El anciano se quedó parado detrás de ella, sin saber qué hacer. Chen Han se acercó a la niña, se arrodilló a su lado y habló con voz suave:
"Tingting, sé buena. Tu papá estará bien. Volverá pronto..."
"¡Mentira! ¡Todos mienten!" La niña se giró bruscamente. Los ojos enrojecidos. Apretó los labios con fuerza y gritó con todo lo que tenía: "¡No dijiste que nos iríamos primero y que papá nos alcanzaría pronto?!
¿Por qué? ¿Por qué pasó todo un día y papá sigue sin volver?
¡Dijimos que...! ¿Por qué nadie cumple su palabra?"
Su voz se quebraba cada vez más, volviéndose más suave. Los labios le temblaban. Por más que intentaba contenerse para no llorar, las lágrimas seguían brotando de sus ojos.
Al final, dejó de intentar controlarse.
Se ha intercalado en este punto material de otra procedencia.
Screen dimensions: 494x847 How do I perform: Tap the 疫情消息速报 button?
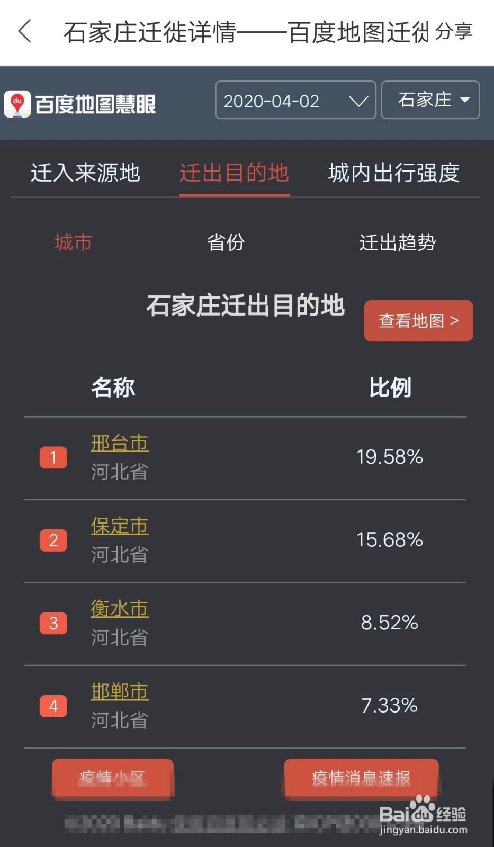[x=361, y=778]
Esta niña de apenas diez años, como si hubiera perdido todo, rompió en un llanto desconsolado.
Las manos del anciano temblaban levemente mientras envolvía a la niña en un abrazo. Por su rostro arrugado también resbalaron dos lágrimas.
Su hijo le había dicho que si no volvía en tres días, llamara a la policía...
Ya iba el cuarto día.
"Tingting, no llores, cariño, no llores..." El anciano se limpió las lágrimas y habló con voz temblorosa.
"¡Pero hay monstruos en el bosque! ¿Y si a papá lo agarraron? ¡No quiero que papá muera!" La niña sollozaba sin poder articular bien.
Viendo a los dos abrazados y llorando, Chen Han apretó los labios. Bajó la vista hacia el reloj y su mano que sostenía la correa se tensó cada vez más...
¡Pum—!
En ese instante, la vieja puerta se abrió de golpe.
El viento helado irrumpió desde el marco de la puerta, barrriendo al instante el calor de la estufa, volcando los muebles de la habitación. La niña, con el rostro aún lleno de lágrimas, levantó la cabeza hacia la puerta y se quedó petrificada.
Afuera había cinco personas.
Tres eran los hermanos que había visto antes en el bosque. Una era una hermana hermosa que no reconocía...
Frente a ellos, en el umbral donde aullaba el viento, estaba de pie una figura alta y imponente.
Era un hombre de mediana edad con barba descuidada. Las líneas de su rostro eran firmes y proporcionadas. El cabello ligeramente despeinado se mecía con el viento. Llevaba puesta una vieja guerrera militar manchada de grasa, cuyas puntas revoloteaban con el vendaval.
Su mirada se posó en la niña de ojos enrojecidos por el llanto. Abrió los brazos, las comisuras de sus labios se curvaron levemente y su mirada se volvió más tierna que nunca.
"Tingting, papá volvió."
El anciano se quedó de piedra al escuchar esa voz familiar. Los ojos de la niña, aún húmedos de lágrimas, se curvaron en una sonrisa. Sin pensarlo dos veces, corrió hacia adelante y se hundió en ese abrazo firme y cálido.
El hombre alzó a la niña. La barba áspera le rozó la mejilla llena de lágrimas. Esta vez la niña no se apartó como antes, sino que sonrió y acercó su rostro al suyo, envolviendo su cuello con ambas manos, como si estuviera abrazando al mundo entero.
"Papá." La niña apretó los labios y dijo feliz: "Bienvenido a casa."